The only Kubernetes-side change — an annotation on the existing catalog-sa (shown as an illustrative overlay; the canonical 05-serviceaccounts-rbac.yaml is not edited):

# illustrative patch — what IRSA needs on the SA (nothing else in the app changes)
apiVersion: v1
kind: ServiceAccount
metadata:
  name: catalog-sa
  namespace: bookstore
  annotations:
    eks.amazonaws.com/role-arn: arn:aws:iam::123456789012:role/bookstore-catalog-s3
# NOTE: precise mechanics. The IRSA mutating webhook (Pod Identity webhook)
# fires on the SA ANNOTATION above and injects its OWN projected
# aws-iam-token volume + AWS_* env REGARDLESS of automountServiceAccountToken
# (that flag only governs the *default* kube-API SA-token volume, a separate
# thing). So IRSA still works with automountServiceAccountToken:false. The
# real requirement is that the webhook fires (annotation present, namespace
# not webhook-excluded). The base catalog-sa keeps automount:false because the
# BASE app makes no API/cloud calls; a cloud-using variant just ADDS the
# annotation — a deliberate, scoped change. Don't rely on automount toggling
# to enable/disable cloud creds; the annotation does.
kubectl annotate sa catalog-sa -n bookstore \
  eks.amazonaws.com/role-arn=arn:aws:iam::123456789012:role/bookstore-catalog-s3
kubectl rollout restart deployment/catalog -n bookstore   # re-project the token
# The mutating webhook now injects AWS_ROLE_ARN + AWS_WEB_IDENTITY_TOKEN_FILE
# + the projected token volume. The AWS SDK picks them up automatically — the
# app code is UNCHANGED, and there is STILL no key in any Secret.

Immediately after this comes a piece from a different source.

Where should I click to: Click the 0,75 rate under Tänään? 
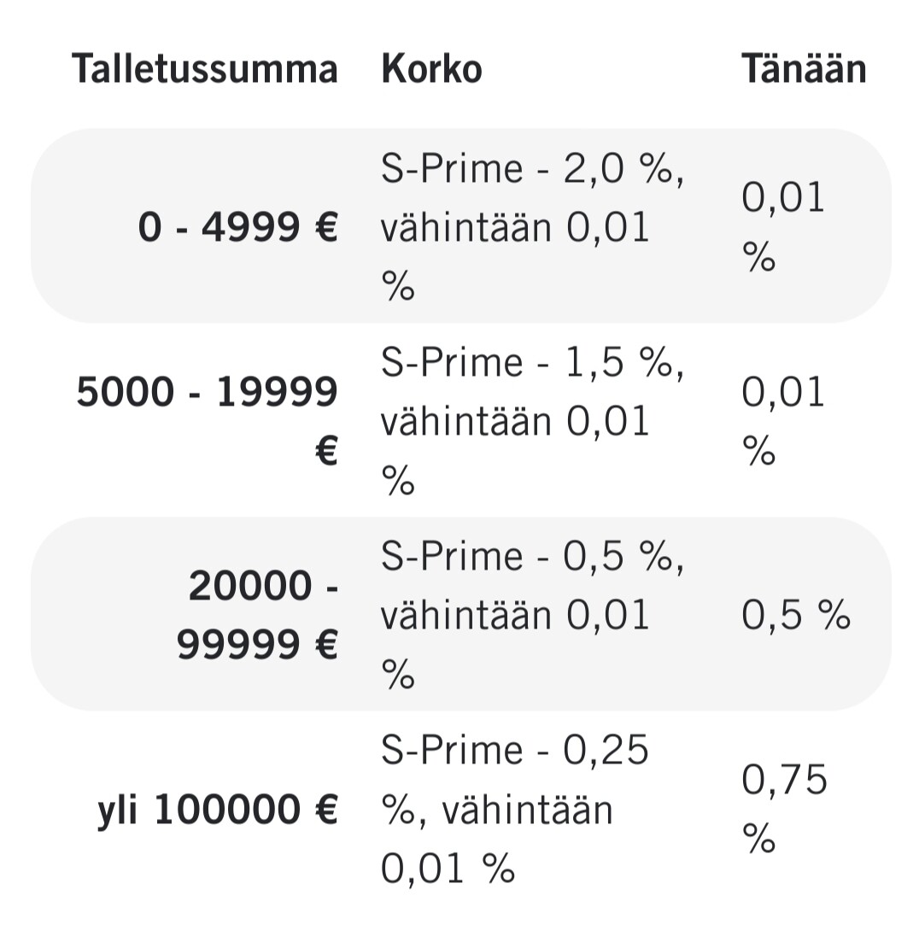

2b. EKS — Pod Identity (the newer model: an association, no annotation)

Pod Identity removes the OIDC-provider + annotation bookkeeping: install the EKS Pod Identity Agent add-on, then create a PodIdentityAssociation mapping the SA to the role (same least-privilege role/policy as 2a):

eksctl create addon --cluster $CLUSTER_NAME --name eks-pod-identity-agent
aws eks create-pod-identity-association --cluster-name $CLUSTER_NAME \
  --namespace bookstore --service-account catalog-sa \
  --role-arn arn:aws:iam::123456789012:role/bookstore-catalog-s3
# NO SA annotation, NO OIDC-provider trust block — the association IS the trust.
# The agent supplies creds to Pods using catalog-sa. Same zero-static-key result.

2c. GKE — Workload Identity (KSA ↔ Google service account)

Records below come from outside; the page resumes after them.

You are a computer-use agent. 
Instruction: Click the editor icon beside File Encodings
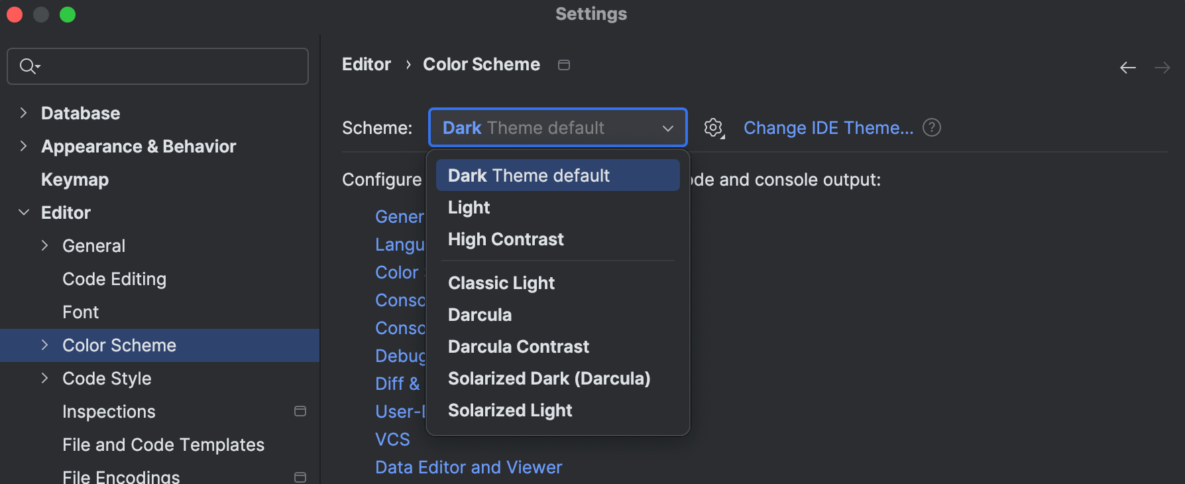coord(300,476)
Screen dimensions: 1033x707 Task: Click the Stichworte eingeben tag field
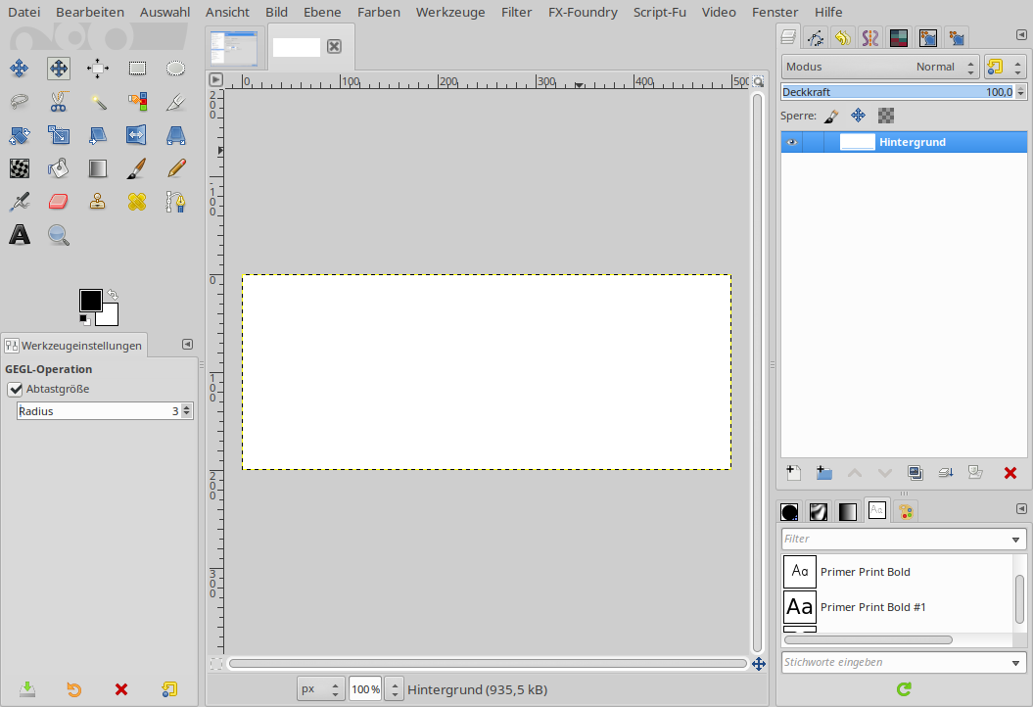pos(895,663)
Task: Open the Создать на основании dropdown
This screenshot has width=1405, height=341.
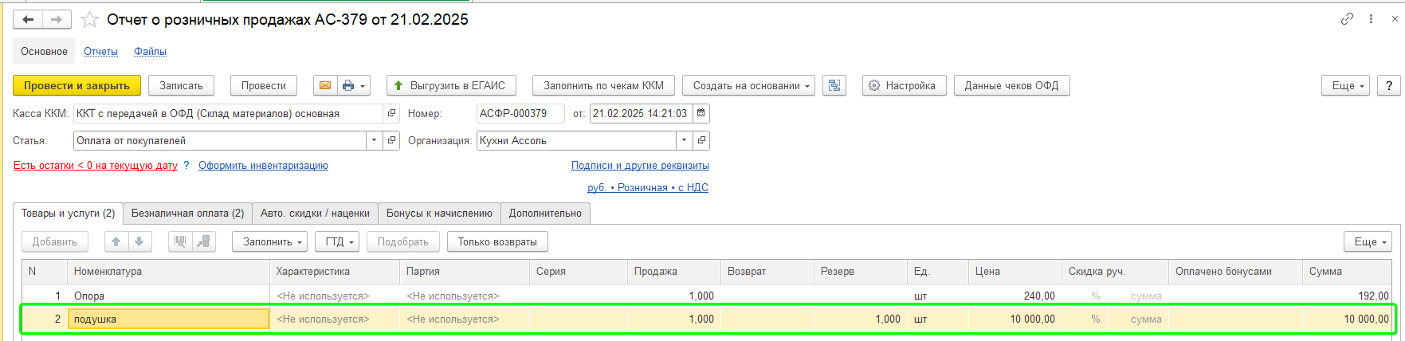Action: pos(748,86)
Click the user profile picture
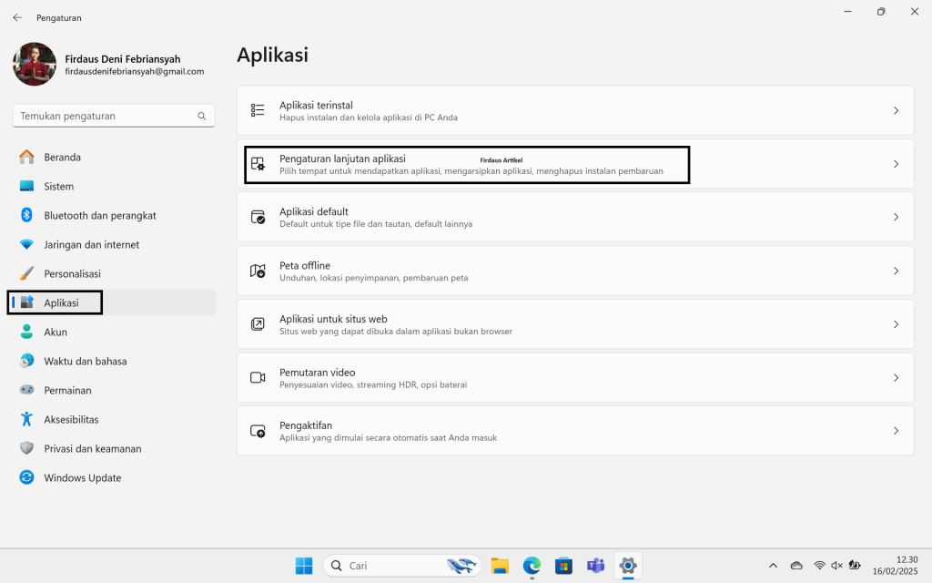The image size is (932, 583). click(35, 65)
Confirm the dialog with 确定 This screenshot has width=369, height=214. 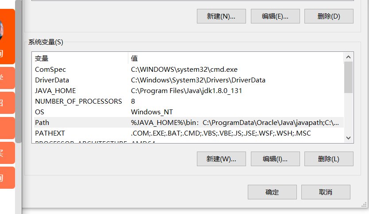coord(272,192)
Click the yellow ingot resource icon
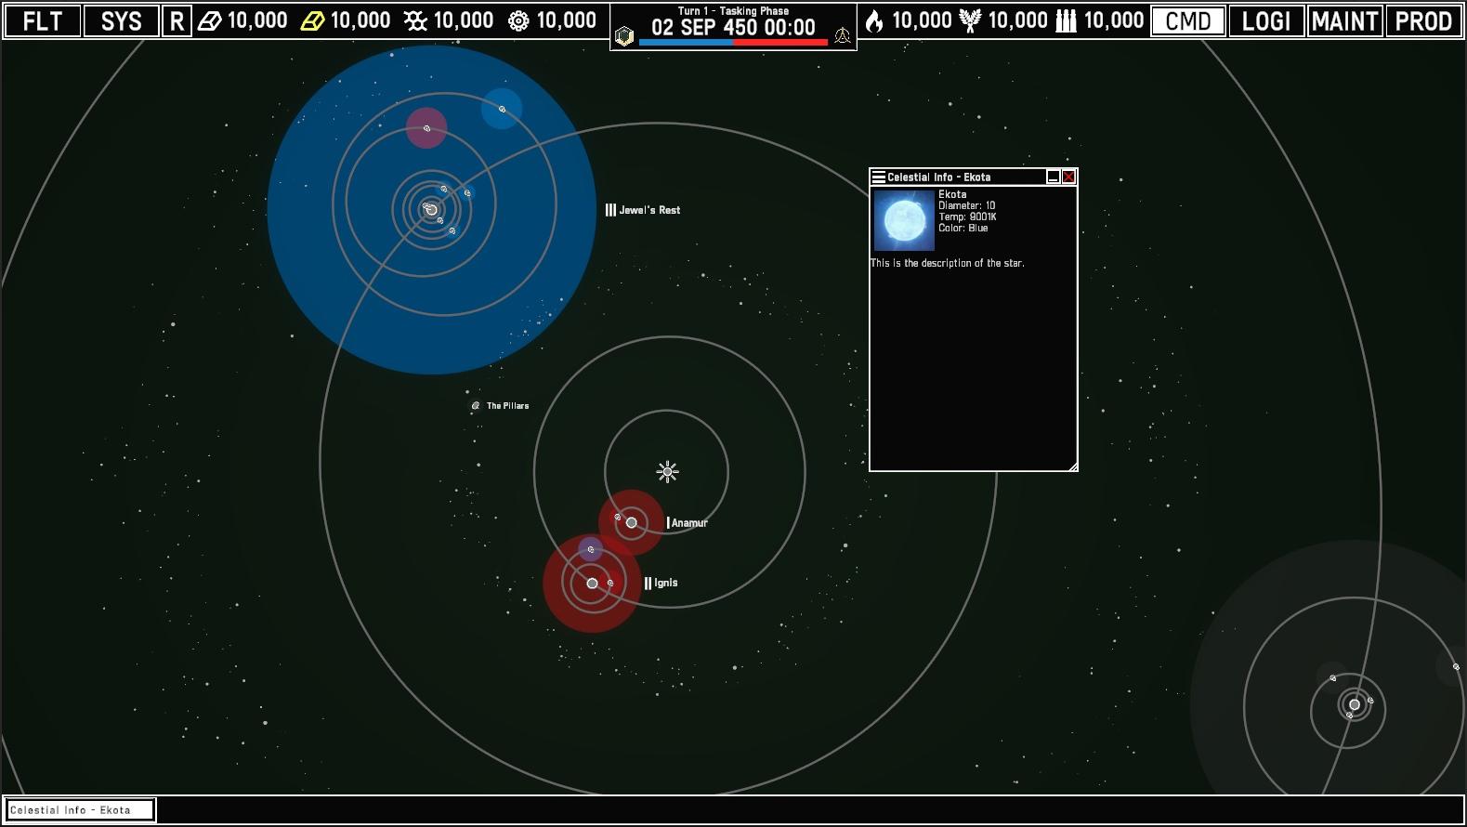 (x=312, y=20)
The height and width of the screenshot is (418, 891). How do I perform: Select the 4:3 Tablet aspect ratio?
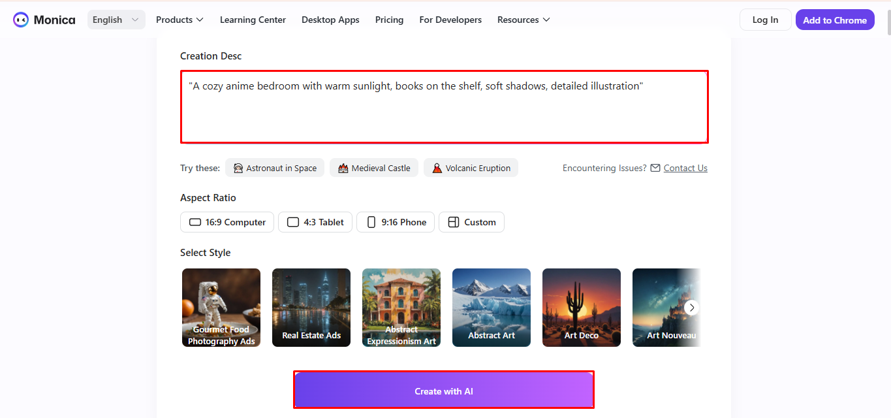coord(315,222)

# Bind the Kubernetes SA to a Google service account (GSA) with bucket read:
gcloud iam service-accounts create bookstore-catalog
gcloud storage buckets add-iam-policy-binding gs://your-org-book-covers \
  --member="serviceAccount:bookstore-catalog@$PROJECT.iam.gserviceaccount.com" \
  --role="roles/storage.objectViewer"          # READ ONLY, this bucket
gcloud iam service-accounts add-iam-policy-binding \
  bookstore-catalog@$PROJECT.iam.gserviceaccount.com \
  --role roles/iam.workloadIdentityUser \
  --member "serviceAccount:$PROJECT.svc.id.goog[bookstore/catalog-sa]"
kubectl annotate sa catalog-sa -n bookstore \
  iam.gke.io/gcp-service-account=bookstore-catalog@$PROJECT.iam.gserviceaccount.com

2d. AKS — Workload Identity (a federated credential on an Entra identity)

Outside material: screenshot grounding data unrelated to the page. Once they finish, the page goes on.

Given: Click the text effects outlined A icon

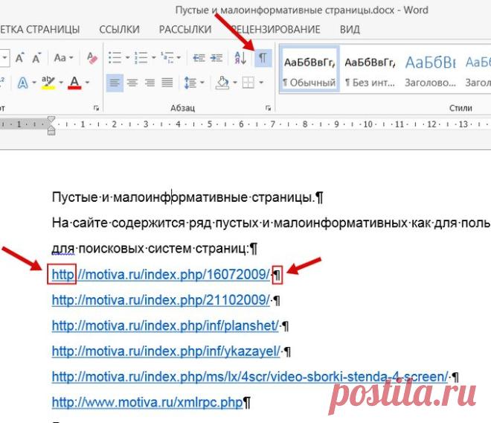Looking at the screenshot, I should point(22,83).
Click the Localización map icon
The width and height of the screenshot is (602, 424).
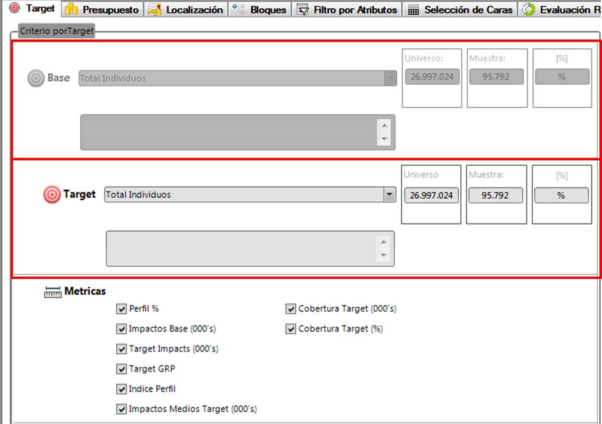click(x=155, y=9)
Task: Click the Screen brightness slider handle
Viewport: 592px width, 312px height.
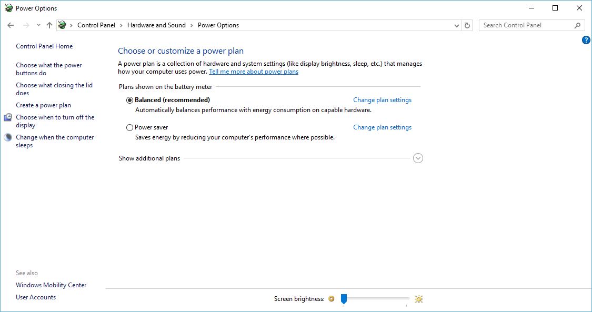Action: coord(344,299)
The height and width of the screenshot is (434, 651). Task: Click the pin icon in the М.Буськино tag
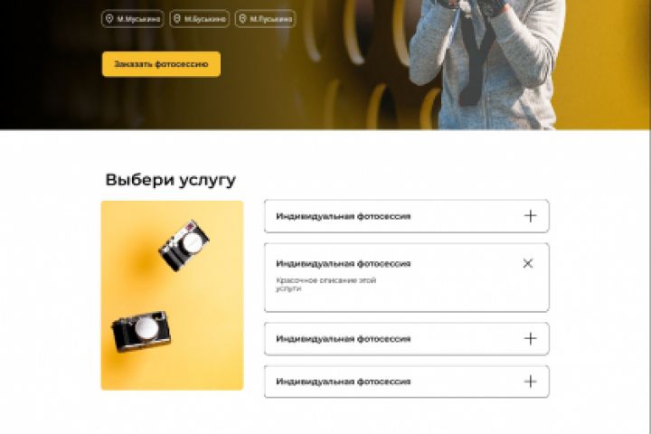pyautogui.click(x=177, y=19)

ISSUER=$(az aks show -g $RG -n $CLUSTER_NAME --query oidcIssuerProfile.issuerUrl -o tsv)
az identity create -g $RG -n bookstore-catalog
CID=$(az identity show -g $RG -n bookstore-catalog --query clientId -o tsv)
# Federate the cluster issuer for EXACTLY catalog-sa:
az identity federated-credential create --identity-name bookstore-catalog -g $RG \
  --name catalog-fed --issuer "$ISSUER" \
  --subject system:serviceaccount:bookstore:catalog-sa \
  --audience api://AzureADTokenExchange
# (grant the identity 'Storage Blob Data Reader' on the container — least priv)
kubectl annotate sa catalog-sa -n bookstore azure.workload.identity/client-id=$CID
# Pods opt in with the pod/SA label azure.workload.identity/use: "true".

3. Prove the scope holds (the security property — runnable reasoning)

The boundary is the SA's sub claim, so orders cannot use catalog's access and vice-versa — the Part 05 ch.01 per-workload least-privilege rule, now at cloud scope:

# orders-sa has NO cloud annotation/association/binding -> its Pods get NO
# cloud creds at all (the federation only matches sub=...:catalog-sa):
kubectl get sa orders-sa -n bookstore -o yaml | grep -E 'role-arn|gcp-service|client-id' \
  || echo "orders-sa: NO cloud identity (correct — scope is per-SA)"
# A compromised catalog Pod can do ONLY catalog's role (s3:GetObject on ONE
# bucket prefix) — not write, not delete, not other buckets, not orders' scope.
# This is the SAME property as `kubectl auth can-i --list --as=...:catalog-sa`
# in Part 05 ch.01, extended across the cloud trust boundary.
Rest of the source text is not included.